Задания =
1. Когда, согласно учебному тексту, была арестована Лидия Русланова?
2. Перепишите фрагмент учебного текста от «И лишь тюремному» до «сидело, – убеждала она.» включительно, заменив «вполголоса» на «шепотом».

Учебный текст =
● ● ●
Сейчас Владимирский централ держит в своих стенах в основном особо опасных преступников, осужденных за грабежи, насилия, убийства. Некоторые приговорены к пожизненному заключению.

Другие – к большим срокам, от 15 до 25 лет. Отбыв положенное время во Владимирском централе, одни отправятся в лагеря, другие – к месту пожизненного заключения.

…Лидия Русланова была арестована в сентябре 1948 года «за участие в антисоветской группе». Во владимирскую тюрьму ее доставили из лагеря в июле 1950-го. Она сидела в одной камере с артисткой Зоей Федоровой. Та была арестована на месяц позже, значилась, как террористка, и была приговорена к 25 годам тюрьмы. А причиной-то всему стала… любовь. Зоя полюбила американского офицера, находившегося в те годы в Москве в качестве представителя союзников. У них родилась дочь. А когда гражданского мужа, как бы теперь сказали, отозвали на родину, Зою посадили в тюрьму. По ее словам, причиной ее ареста стал подаренный американцем золотой пистолет.

И вот женщин строем ведут в туалет. Руки за спину, разговаривать не велено – порядок в тюрьме жесткий. И вдруг 50-летняя Русланова высоко поднимает голову, раскидывает руки, и – во весь голос, на весь тюремный корпус:

– Валенки, валенки да не подшиты стареньки…

У охранника округлились глаза. Начальник тюрьмы, случайно оказавшийся неподалеку, закричал:

– В карцер ее, в карцер!

И лишь тюремному врачу Елене Бутовой удалось убедить начальника отменить свой приказ.

– Ведь это Русланова!!! Как можно?!

С этого момента Лидии Андреевне было разрешено петь в камере. Правда, вполголоса.

…Тюремного врача Елены Николаевны Бутовой уже нет в живых. Но именно ей и принадлежит идея создания музея в стенах Владимирского централа.

– У нас же столько выдающихся людей сидело, – убеждала она.

Как ни странно, идея нашла поддержку на самом высоком уровне.
● ● ●
Перечень данных =
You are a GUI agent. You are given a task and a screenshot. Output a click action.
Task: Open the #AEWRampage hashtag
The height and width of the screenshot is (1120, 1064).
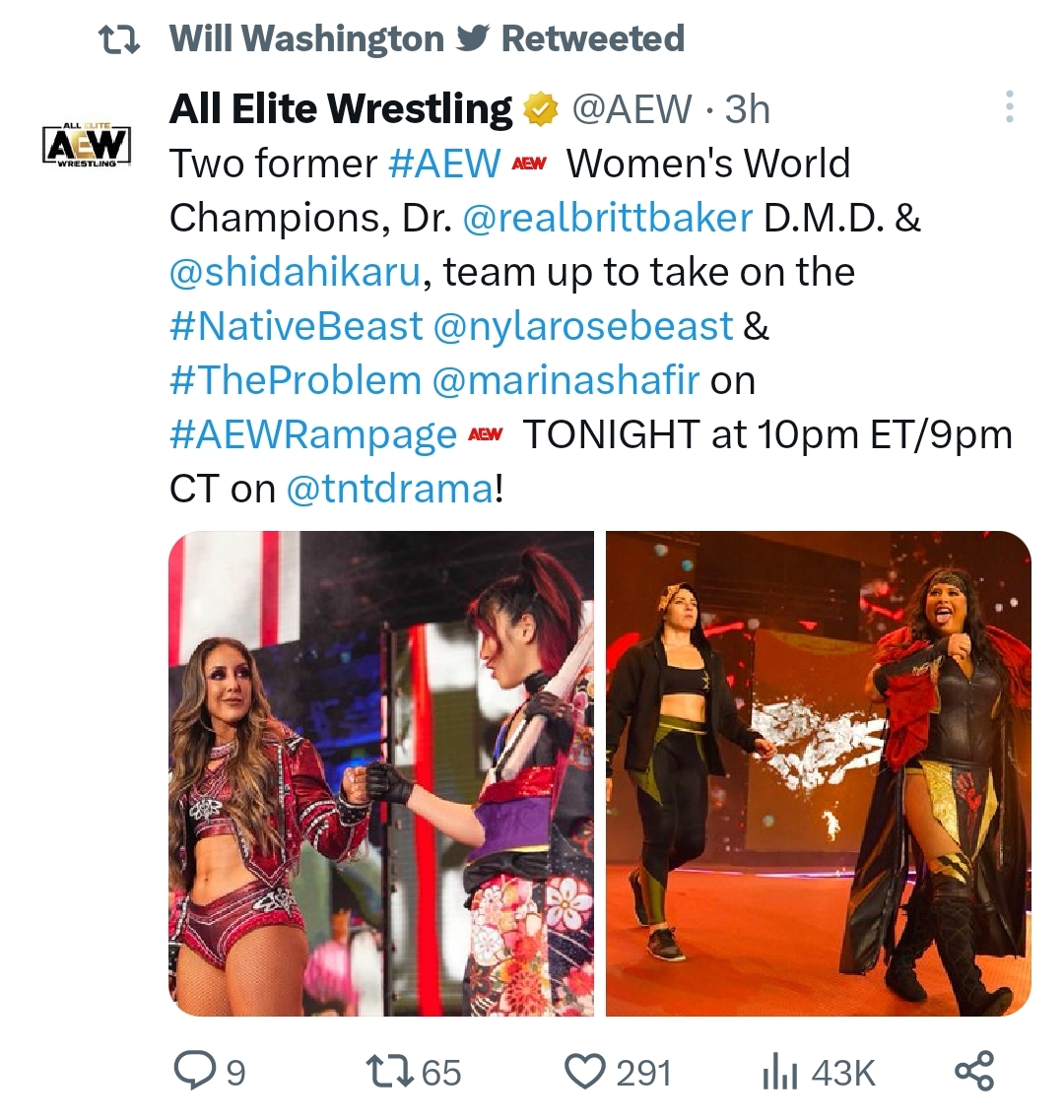[x=313, y=435]
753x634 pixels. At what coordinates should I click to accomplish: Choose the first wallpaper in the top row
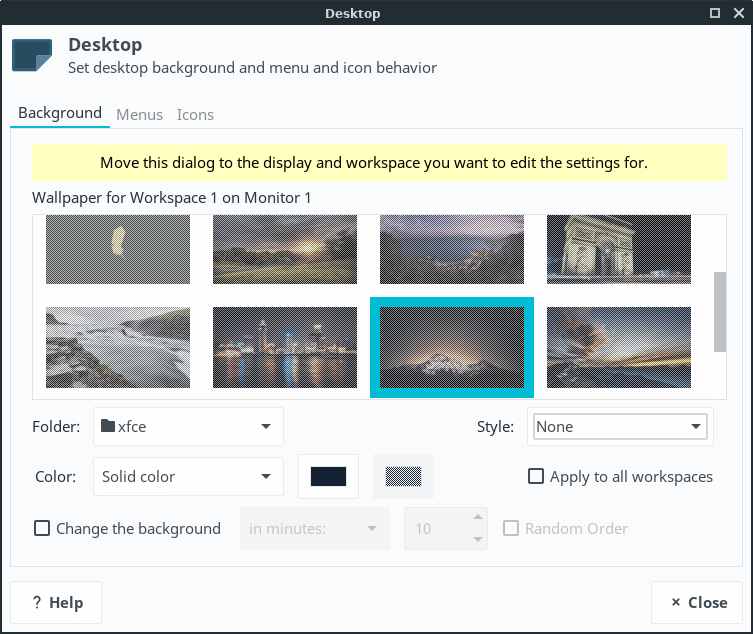click(118, 249)
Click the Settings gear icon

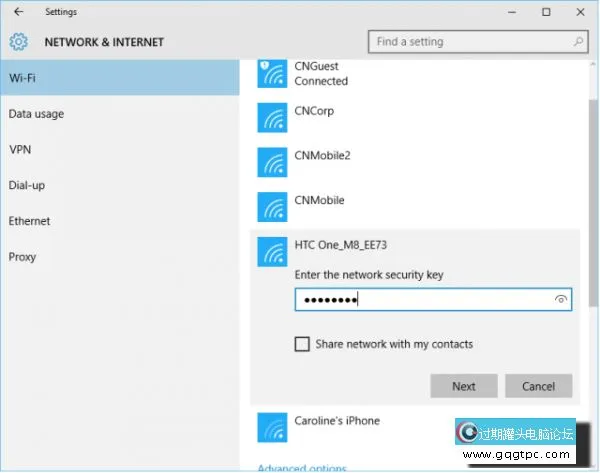point(18,43)
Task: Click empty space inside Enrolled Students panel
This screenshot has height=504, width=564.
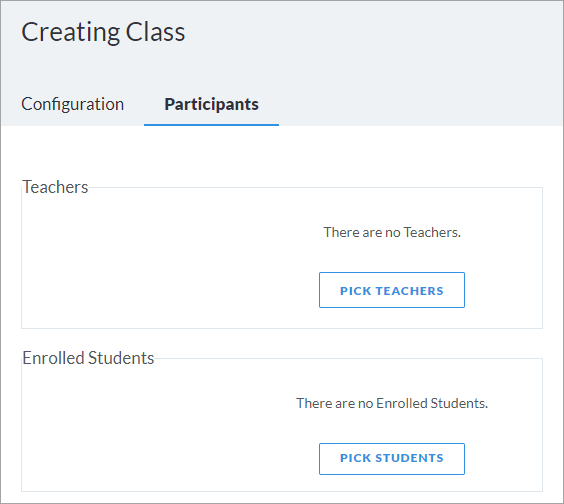Action: click(144, 432)
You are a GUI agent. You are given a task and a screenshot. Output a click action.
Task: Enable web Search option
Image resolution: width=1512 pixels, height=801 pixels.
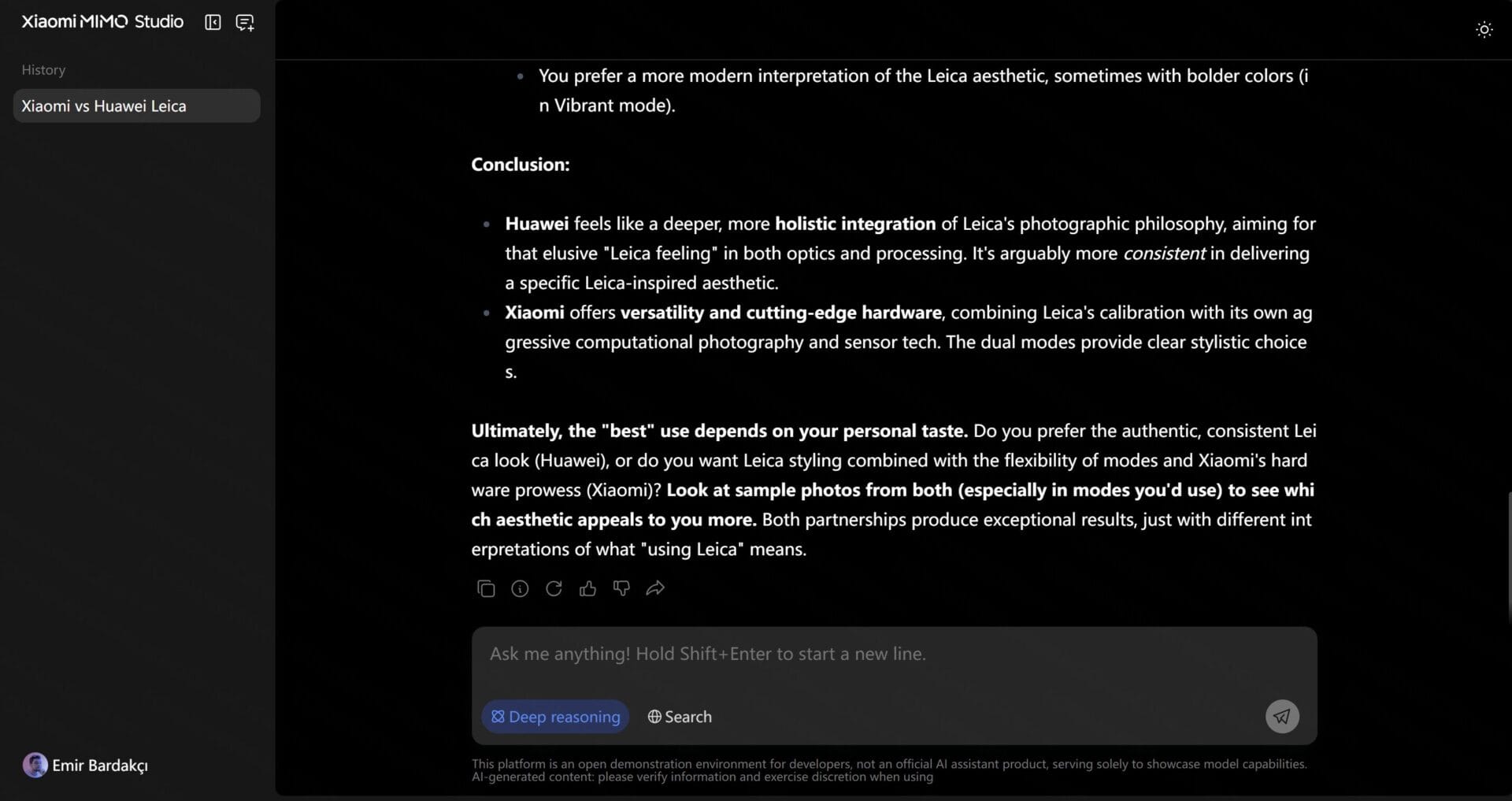(x=680, y=717)
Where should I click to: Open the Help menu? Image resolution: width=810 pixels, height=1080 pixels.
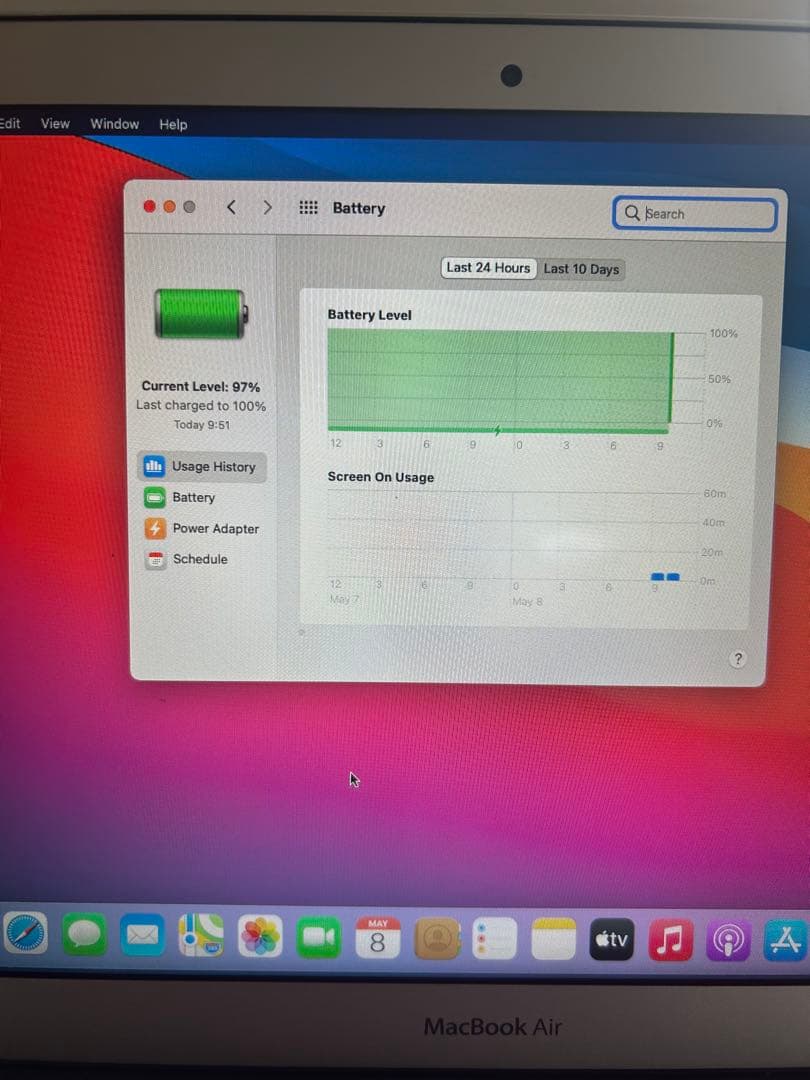click(173, 125)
● ● ●
Ответы =
1. В сентябре 1948 года.

2.
И лишь тюремному врачу Елене Бутовой удалось убедить начальника отменить свой приказ.

– Ведь это Русланова!!! Как можно?!

С этого момента Лидии Андреевне было разрешено петь в камере. Правда, шепотом.

…Тюремного врача Елены Николаевны Бутовой уже нет в живых. Но именно ей и принадлежит идея создания музея в стенах Владимирского централа.

– У нас же столько выдающихся людей сидело, – убеждала она.